Given that Mainland courts do not recognise the appointment of liquidators in Hong Kong, it was unlikely that any meaningful investigation of claims could be carried out by any Hong Kong liquidators.
Practical Implications
It was previously thought that in order to satisfy the second core requirement, it was sufficient to rely on the realisation of the listing status as producing a benefit to creditors. Indeed, the Judge in Huiyuan Juice acknowledged that until recently the second core requirement was often not argued in previous cases.
That is no longer the case following Huiyuan Juice, which has raised the evidential bar for the second core requirement. The Court will no longer assume that the realisation of the value of the listing constitutes a real benefit without further detailed evidence.
In light of the above, it will likely become much more difficult to wind-up offshore-incorporated companies listed in Hong Kong (which constitute a majority of listed companies in Hong Kong). It is very common for those listed companies to have intermediary offshore holding structures which ultimately own and control Mainland operating subsidiaries.
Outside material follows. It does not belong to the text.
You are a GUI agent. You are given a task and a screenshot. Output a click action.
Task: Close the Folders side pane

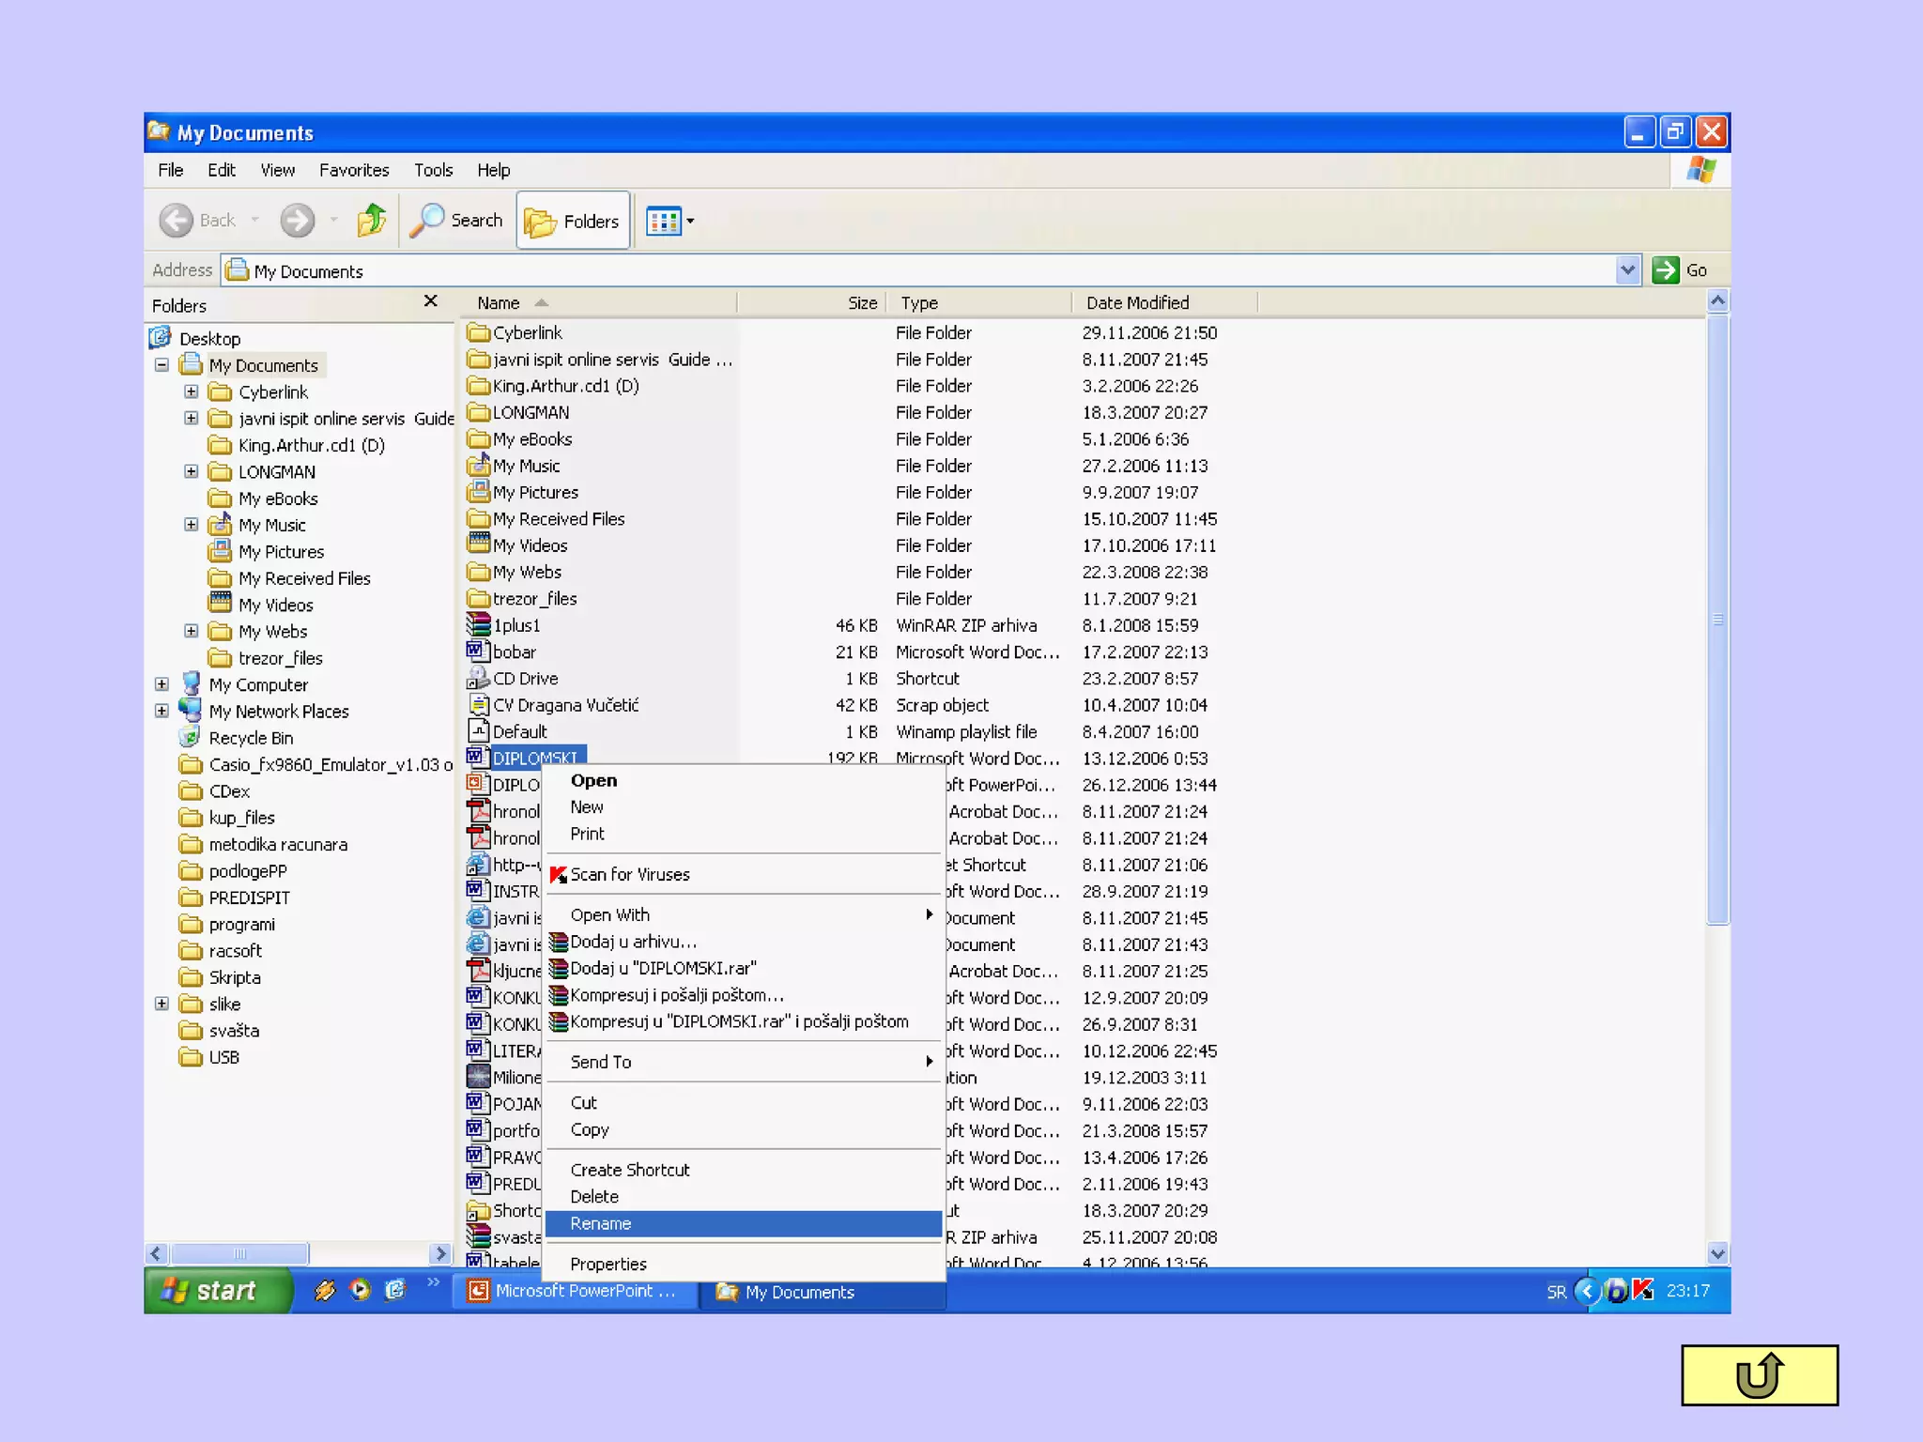click(431, 301)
Post-Huiyuan Juice, it could be challenging to establish that a Hong Kong winding-up order would benefit the petitioner given the general unwillingness of courts in offshore jurisdictions (eg, the Cayman Islands, Bermuda and the BVI) and the Mainland to recognise Hong Kong liquidators.
An alternative option is to take steps to wind-up the company in its place of incorporation. However, that too could lead to practical challenges if the assets of the listed company are ultimately located in the Mainland. Under Article 5 of the PRC Bankruptcy law, the PRC court would only recognise orders for appointment of liquidators given by courts in other jurisdictions based on treaties or reciprocity. In the recent cases of CEFC Shanghai International Group Limited (in Liquidation in the Mainland of the People's Republic of China) [2020] HKCFI 167 and Shenzhen Everich Supply Chain Co, Ltd (in Liquidation in the Mainland of the People's Republic of China) [2020] HKCFI 965, the Hong Kong court granted recognition to administrators of PRC companies appointed by PRC Courts. This opens the door to PRC courts recognising liquidators appointed by Hong Kong court in the future. We are watching this with interest.